The fully-connected layers in the neural network have ReLu (Rectified Linear unit) activation functions to enable good regression performance. The drop-out layers were designed to enable model uncertainty calculations to be built in, for downstream processes. 80% of the data was used for training and 20% was used for testing.
A schematic of the neural network is shown below:
The model is of the form shown below:
Note that even though the data generation used the drag and rolling resistance as inputs, the modeler would not have any information about the specific drag or the rolling resistance for any route to include them in the model. This is similar to most real-world situations, and we have designed this example to mimic the real-world use case as much as possible.
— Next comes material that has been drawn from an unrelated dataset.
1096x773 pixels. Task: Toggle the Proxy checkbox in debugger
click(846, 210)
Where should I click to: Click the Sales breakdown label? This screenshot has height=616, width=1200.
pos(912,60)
The model was trained on an Amazon EC2 g4dn.2xlarge Instance. For larger datasets and more complex models, the same code (aws-do-pm) can be deployed on larger, more powerful instances like P4d. The command for building an ANN model in aws-do-pm is shown below. The neural network model is built using the registered data represented by the data_id.
pm model build <data_id>
The model build performance plots from aws-do-pm are shown below. As seen in the plots, the model performs equally well on both training and test data. The loss-vs-Epochs plot shows that the model training error has reduced to a near minimum while keeping the validation error low. This is critical to make sure the model has not been over-fit. The actual-vs-predicted plots for both training and test datasets show that over the entire domain of 100 vehicles, the model performs adequately, with less than 5% maximum error.
A model built in the aws-do-pm framework is automatically registered. However, you can also register an external model in aws-do-pm framework as given below:
pm model register <folder_path> <rel_model_path> [‘description’]
<rel_model_path> represents the executable version of the model while the
<folder_path> contains all its dependencies.
After a model is built and registered, the model can be used to predict, on a registered dataset, using the following command
pm model predict <model_id> <data_id>
A sample prediction (trip voltage vs index), in normalized units, for one vehicle traveling over one route, along with the prediction uncertainty is shown below.
To run the examples in the third blog of this series, the models built here need to be retained. In such a case, the clean-up can be done after running the examples of the third blog. Otherwise, to free up the resources created by this example, follow the instructions provided here.
In this blog, we have introduced how to use the aws-do-pm framework for predictive modeling at scale. We demonstrated the scalability of the framework using a battery discharge model of an electric vehicle. The electric vehicle demo included synthetic data generation, model building and predicting with built model. In the next blog, we will use this dataset and models as the basis to showcase the model updating and sensitivity analysis capabilities of the aws-do-pm framework.